I’ve wanted to go to a ploughing match for ages – ever since I heard the antics from one on The Archers. I like country and farming stuff, but I couldn’t quite imagine how a ploughing match would work. My parents have been keeping an eye on when and where ploughing matches have been taking place, and finally all the stars were aligned (read: I got myself organised) so that we could go to one together.

It was a nice sunny day, if a little chilly, and we immediately got down to viewing some ploughing. It was a nice walk along the enormous field to see all the ploughpeople “opening out” with just a row or two done. We viewed their handiwork, then went to see the other stalls, stands and the main ring, then returned to see how they’d got on.

My dad knows a bit about ploughing, so he was explaining things to us, but even in my uneducated state I could see which ones were good and which were bad. It was also good to see the ones that had finished in double quick time, and those that were struggling. You get penalty points if you go over the allotted time, something like ten points a minute, and there were some people who were going to get hit pretty badly!

The match we went to had a good selection of other things to look at, a craft tent and some local foods to ogle.

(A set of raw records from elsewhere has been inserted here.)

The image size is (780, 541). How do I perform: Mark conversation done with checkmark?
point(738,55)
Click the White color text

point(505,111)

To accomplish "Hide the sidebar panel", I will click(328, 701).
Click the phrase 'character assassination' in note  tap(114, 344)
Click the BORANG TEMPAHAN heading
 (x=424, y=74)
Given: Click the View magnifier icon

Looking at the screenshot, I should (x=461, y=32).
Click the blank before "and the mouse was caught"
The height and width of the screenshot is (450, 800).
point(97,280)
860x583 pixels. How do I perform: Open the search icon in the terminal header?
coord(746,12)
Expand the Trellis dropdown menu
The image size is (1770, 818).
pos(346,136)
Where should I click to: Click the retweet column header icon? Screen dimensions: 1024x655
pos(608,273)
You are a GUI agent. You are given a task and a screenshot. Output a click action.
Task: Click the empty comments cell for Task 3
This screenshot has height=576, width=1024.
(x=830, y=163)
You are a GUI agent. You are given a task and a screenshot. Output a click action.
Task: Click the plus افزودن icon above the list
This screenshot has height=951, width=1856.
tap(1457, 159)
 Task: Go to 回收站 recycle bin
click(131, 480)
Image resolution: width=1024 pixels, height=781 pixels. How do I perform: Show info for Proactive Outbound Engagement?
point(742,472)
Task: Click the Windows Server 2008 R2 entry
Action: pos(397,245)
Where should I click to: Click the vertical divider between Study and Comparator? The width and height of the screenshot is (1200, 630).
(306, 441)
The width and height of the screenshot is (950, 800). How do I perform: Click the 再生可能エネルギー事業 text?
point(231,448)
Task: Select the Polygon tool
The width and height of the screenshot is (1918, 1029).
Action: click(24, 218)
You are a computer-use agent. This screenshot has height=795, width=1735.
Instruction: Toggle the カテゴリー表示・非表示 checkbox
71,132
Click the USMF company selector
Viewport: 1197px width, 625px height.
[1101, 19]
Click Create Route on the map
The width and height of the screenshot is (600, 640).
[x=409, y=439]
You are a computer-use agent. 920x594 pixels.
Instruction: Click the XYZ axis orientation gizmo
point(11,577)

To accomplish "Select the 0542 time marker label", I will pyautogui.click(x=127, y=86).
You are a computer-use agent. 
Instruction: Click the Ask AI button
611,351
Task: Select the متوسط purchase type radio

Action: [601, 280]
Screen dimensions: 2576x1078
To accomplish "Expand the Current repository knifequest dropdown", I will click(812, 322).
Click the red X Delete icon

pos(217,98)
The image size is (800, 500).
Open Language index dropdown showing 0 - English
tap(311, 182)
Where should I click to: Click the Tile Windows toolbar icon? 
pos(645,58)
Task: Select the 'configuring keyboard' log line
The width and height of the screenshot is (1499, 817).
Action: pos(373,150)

It made a nice break from the ploughing and split up the day well. We watched some of the action in the main ring – a procession of the ploughs, plus some sheepdogs rounding up ducks and hens. There was also some sheep racing.

I had thought it sounded fun if a little cruel, but the sheep looked enormously happy, they were frolicking around even when the dog wasn’t herding them along the course. We each picked a sheep to cheer on. They ran three times and both my mum and my dad’s sheep won a race. Mine did not. Typical.

So the ploughing match day was a success. It’s not something you’d want to do all the time, but it was a nice day out. There were lots of families there and it was something like £8 for an adult to get in, so not massively expensive either. I’m not sure what it would be like in less good conditions. We had sunshine after a very wet week – so wet that we had to keep an eye on the website to make sure it was still going ahead, and not too muddy to travel all that way and not be able to park – or worse, get stuck! Thankfully, the British weather behaved itself for a change. More pictures, as ever, on Flickr.

2 thoughts on “Walk behind the ploughshare

  1. I had no idea ploughing was a cpmpetitive sport. The things you can learn from the internet.

    Sheep racing looks like fun but that dog should be disqualified for going under jumps.

    Sheep dogs rounding up hens and ducks sounds very odd and very unlikely but I suppose they can demonstrate their skills in a much smaller area than they would need for sheep.